IT HAS long been a staple of vegetarian menus, adding a much-welcomed tang to an otherwise dull salad or caramelised onion tart.
But restaurants and supermarkets have warned of a shortage of goats’ cheese, due to a growing gulf between supply and demand across Europe, and a leading Scottish chef has said this could force up prices.
Pizza Express, whose goats’ cheese and red onion pizza Padana is one of its best sellers, has struggled to supply it in a number of branches and has had to offer an “alternative cheese” to customers.
The Co-operative supermarket group has warned it expects supply problems next month as the crisis deepens.
Experts say the shortage could push costs higher, meaning customers could be forced to fork out inflated prices for goats’ cheese in both supermarkets and restaurants. Some chefs may even have to remove the product from their menus entirely.
A Pizza Express spokeswoman said: “The goats’ cheese dishes we serve are very popular with our guests and they’re still available in our restaurants but, due to the temporary industry-wide shortage across Europe, we have experienced a few pockets of limited availability of goats’ cheese on certain days in a handful of restaurants.
“In these cases, we are of course happy to offer an alternative cheese. We envisage this being a short-term issue and are continuing to work closely with our supplier to ensure full availability at all times.”

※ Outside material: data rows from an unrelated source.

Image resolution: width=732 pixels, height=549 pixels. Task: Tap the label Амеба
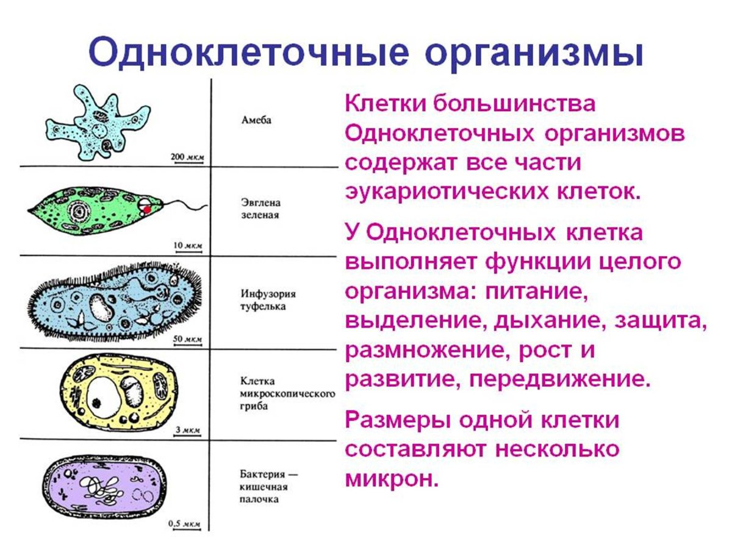pyautogui.click(x=253, y=120)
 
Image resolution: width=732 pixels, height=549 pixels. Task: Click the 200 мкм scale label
pyautogui.click(x=187, y=157)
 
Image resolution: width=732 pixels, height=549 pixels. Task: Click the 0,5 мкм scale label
pyautogui.click(x=184, y=523)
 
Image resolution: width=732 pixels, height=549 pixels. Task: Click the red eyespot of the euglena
pyautogui.click(x=147, y=209)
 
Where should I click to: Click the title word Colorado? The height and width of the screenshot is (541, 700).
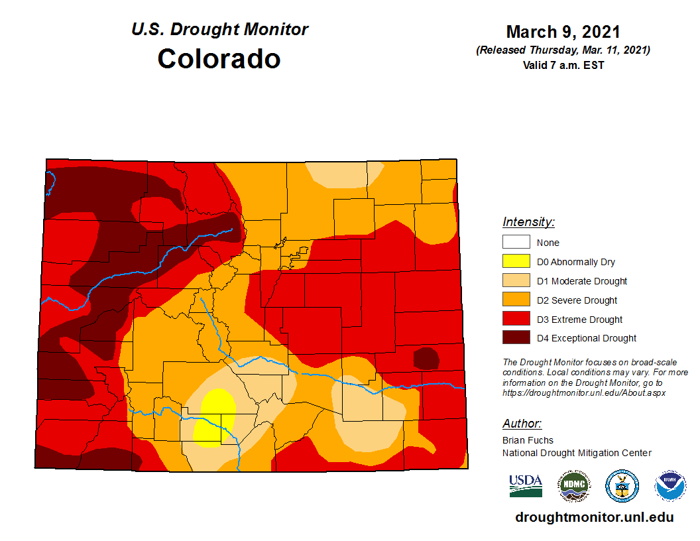click(219, 58)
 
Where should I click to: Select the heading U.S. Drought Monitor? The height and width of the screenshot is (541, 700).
click(219, 30)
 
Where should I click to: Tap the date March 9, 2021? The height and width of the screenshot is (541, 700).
click(563, 32)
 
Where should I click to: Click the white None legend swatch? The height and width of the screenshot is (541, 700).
click(516, 243)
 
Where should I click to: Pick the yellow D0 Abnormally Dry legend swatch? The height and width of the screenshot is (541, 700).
click(516, 262)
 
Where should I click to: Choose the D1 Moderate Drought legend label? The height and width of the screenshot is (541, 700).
click(581, 281)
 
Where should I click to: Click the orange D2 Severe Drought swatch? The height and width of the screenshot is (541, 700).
click(516, 300)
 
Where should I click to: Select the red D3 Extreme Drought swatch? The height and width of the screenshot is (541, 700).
click(516, 320)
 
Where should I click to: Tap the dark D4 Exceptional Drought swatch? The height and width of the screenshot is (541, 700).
click(516, 338)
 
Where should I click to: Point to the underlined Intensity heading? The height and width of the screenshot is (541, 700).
click(528, 222)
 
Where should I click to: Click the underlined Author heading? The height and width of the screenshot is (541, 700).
click(522, 424)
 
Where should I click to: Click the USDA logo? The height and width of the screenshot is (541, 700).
click(526, 485)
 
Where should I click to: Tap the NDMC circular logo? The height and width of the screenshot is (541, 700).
click(573, 486)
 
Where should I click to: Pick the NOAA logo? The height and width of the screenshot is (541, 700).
click(670, 486)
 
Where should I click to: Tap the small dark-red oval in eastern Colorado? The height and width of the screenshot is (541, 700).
click(426, 359)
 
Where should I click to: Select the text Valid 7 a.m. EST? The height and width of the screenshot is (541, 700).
click(563, 65)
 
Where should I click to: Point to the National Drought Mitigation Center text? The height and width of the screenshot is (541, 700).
click(577, 453)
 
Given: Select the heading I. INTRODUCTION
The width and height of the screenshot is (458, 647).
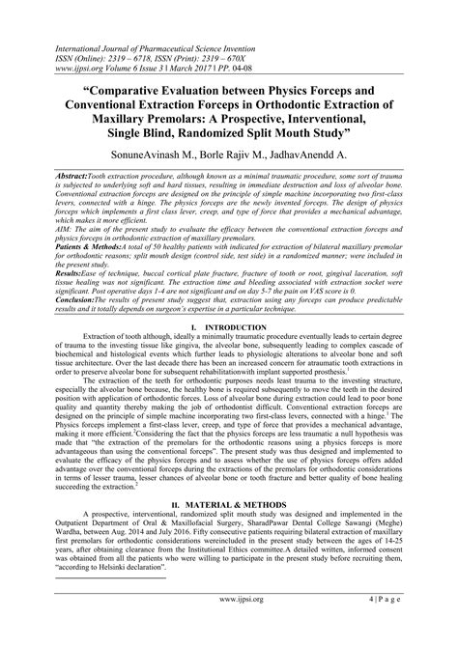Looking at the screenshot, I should (x=229, y=329).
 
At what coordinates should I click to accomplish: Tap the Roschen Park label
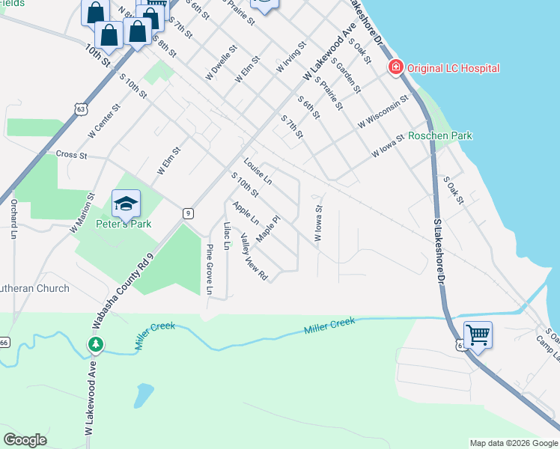click(x=440, y=136)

A Co-operative spokesman said: “Although there are no issues with the supply of goats’ cheese at present, we anticipate there may be some issues as we move into February. In order to minimise disruption, we work closely with our suppliers to plan ahead and communicate any changes to our customers.”
Chef Mark Greenaway, who runs two restaurants in Edinburgh and has appeared on TV show Great British Menu, said many restaurants could be forced to remove dishes from their menus. “It is still a massively widely used ingredient for a lot of restaurants,” he said. “Prices will have to go up or the use of it within restaurants will have to come down.”

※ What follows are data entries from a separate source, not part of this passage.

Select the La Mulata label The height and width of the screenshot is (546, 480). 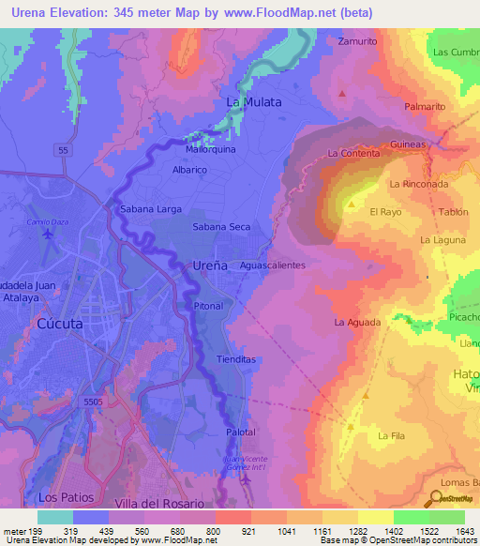254,102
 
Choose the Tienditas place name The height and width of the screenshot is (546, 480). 235,359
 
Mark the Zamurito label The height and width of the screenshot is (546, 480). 358,42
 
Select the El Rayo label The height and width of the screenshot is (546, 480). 386,212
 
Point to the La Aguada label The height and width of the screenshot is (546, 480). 357,322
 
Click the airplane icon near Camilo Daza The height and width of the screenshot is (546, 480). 48,234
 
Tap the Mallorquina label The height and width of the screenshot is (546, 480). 210,148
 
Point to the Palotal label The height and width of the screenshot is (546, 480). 241,432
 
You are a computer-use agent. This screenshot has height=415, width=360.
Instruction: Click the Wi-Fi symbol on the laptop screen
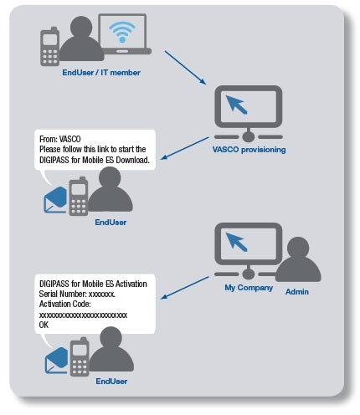tap(122, 32)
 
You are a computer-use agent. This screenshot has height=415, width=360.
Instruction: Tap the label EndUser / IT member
tap(101, 73)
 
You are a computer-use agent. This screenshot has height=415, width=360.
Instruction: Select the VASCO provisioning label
tap(249, 150)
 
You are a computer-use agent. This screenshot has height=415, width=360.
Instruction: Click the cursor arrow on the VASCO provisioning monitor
tap(236, 105)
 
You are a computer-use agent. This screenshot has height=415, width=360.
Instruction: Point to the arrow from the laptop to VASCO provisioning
tap(185, 67)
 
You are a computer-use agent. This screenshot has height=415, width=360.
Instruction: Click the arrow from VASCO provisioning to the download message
tap(185, 148)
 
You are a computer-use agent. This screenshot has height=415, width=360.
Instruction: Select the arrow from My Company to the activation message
tap(185, 288)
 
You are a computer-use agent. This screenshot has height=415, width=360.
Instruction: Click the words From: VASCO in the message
tap(60, 139)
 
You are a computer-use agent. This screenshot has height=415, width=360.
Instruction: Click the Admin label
tap(297, 292)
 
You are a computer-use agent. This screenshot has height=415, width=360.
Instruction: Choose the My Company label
tap(249, 288)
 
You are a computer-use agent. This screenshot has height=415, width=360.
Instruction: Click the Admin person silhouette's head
tap(298, 248)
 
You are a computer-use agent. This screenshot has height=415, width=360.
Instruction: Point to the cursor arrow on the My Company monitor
tap(236, 242)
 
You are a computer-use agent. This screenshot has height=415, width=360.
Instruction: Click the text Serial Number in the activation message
tap(63, 294)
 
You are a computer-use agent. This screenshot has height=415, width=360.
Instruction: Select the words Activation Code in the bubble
tap(65, 304)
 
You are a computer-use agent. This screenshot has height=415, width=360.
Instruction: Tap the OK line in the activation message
tap(44, 325)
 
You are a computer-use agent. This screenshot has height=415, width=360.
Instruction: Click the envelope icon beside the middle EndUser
tap(56, 200)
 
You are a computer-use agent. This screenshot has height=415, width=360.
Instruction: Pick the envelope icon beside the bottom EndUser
tap(57, 361)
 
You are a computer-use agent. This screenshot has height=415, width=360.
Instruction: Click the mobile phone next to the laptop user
tap(50, 47)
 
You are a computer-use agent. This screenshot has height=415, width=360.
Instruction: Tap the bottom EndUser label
tap(111, 382)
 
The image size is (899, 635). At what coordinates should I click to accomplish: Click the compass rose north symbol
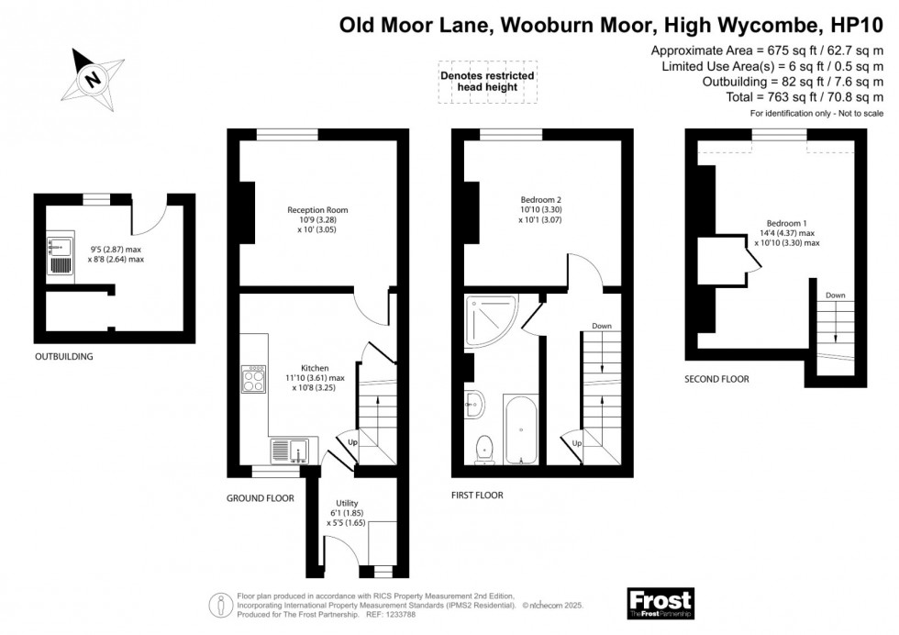point(93,79)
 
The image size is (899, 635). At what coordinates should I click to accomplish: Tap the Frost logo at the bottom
point(660,604)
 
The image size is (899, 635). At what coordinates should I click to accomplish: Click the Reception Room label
point(317,210)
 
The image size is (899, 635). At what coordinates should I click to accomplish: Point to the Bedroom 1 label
point(787,223)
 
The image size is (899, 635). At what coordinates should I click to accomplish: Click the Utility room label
point(347,503)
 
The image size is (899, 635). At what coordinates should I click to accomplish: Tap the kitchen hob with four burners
point(253,379)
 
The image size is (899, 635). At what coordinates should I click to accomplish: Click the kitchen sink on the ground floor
point(290,451)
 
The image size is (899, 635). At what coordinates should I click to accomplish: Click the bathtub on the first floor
point(521,429)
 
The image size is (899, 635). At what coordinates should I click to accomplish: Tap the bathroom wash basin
point(475,405)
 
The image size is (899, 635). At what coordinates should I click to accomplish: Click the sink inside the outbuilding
point(61,257)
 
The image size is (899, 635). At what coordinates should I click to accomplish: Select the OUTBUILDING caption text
point(63,356)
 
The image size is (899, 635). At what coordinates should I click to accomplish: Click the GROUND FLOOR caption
point(261,498)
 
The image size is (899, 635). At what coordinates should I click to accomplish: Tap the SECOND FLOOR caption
point(716,379)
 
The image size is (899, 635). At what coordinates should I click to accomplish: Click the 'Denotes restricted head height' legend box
point(487,82)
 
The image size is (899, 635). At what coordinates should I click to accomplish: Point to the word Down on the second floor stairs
point(836,295)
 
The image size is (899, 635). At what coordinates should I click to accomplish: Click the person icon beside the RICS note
point(221,606)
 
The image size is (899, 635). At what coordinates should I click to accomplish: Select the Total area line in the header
point(805,97)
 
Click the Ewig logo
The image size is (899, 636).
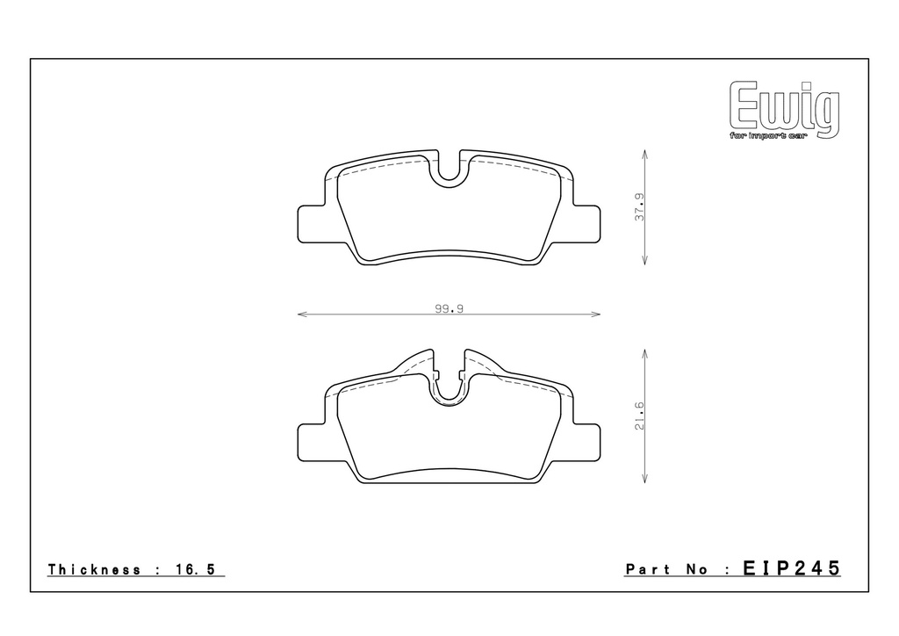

The shortages stem from supply problems in western Europe, which accounts for the vast majority of production.
In France, the amount made and exported has dropped this year, as low goats’-milk prices force producers out of the industry, while in the Netherlands, 50,000 sheep and goats were slaughtered three years ago due to the outbreak of a disease carried by pregnant cattle that can affect humans.
Although affected farms will be able to restock from this year, it will take time for animals to grow and the effect to filter through to the supply chain.
Rising demand for goats’ cheese from restaurants and consumers, as well as from growing markets such as China, has put pressure on existing stocks.
One French distributor to the UK, Eurilait, said the price of goats’-milk products sold in stores had rocketed by more than 10 per cent in the past year.
“A few years ago, there was a massive oversupply and, as a result, prices dropped and people couldn’t afford to continue producing any more,” Eurilait managing director Howard Newmarch said. “Then there were fewer people producing, followed by the cull in the Netherlands.
“Another problem is a lot of people who farm goats in Europe are getting older and, when they retire, their children often aren’t keen to take it on, especially if it hasn’t been making much money.”
Mr Newmarch said UK consumers might find the product more difficult to get hold of in the coming months. “It has been very popular as an ingredient for starters and vegetarian dishes for some time, but we are just going to see less of that in the near future,” he added.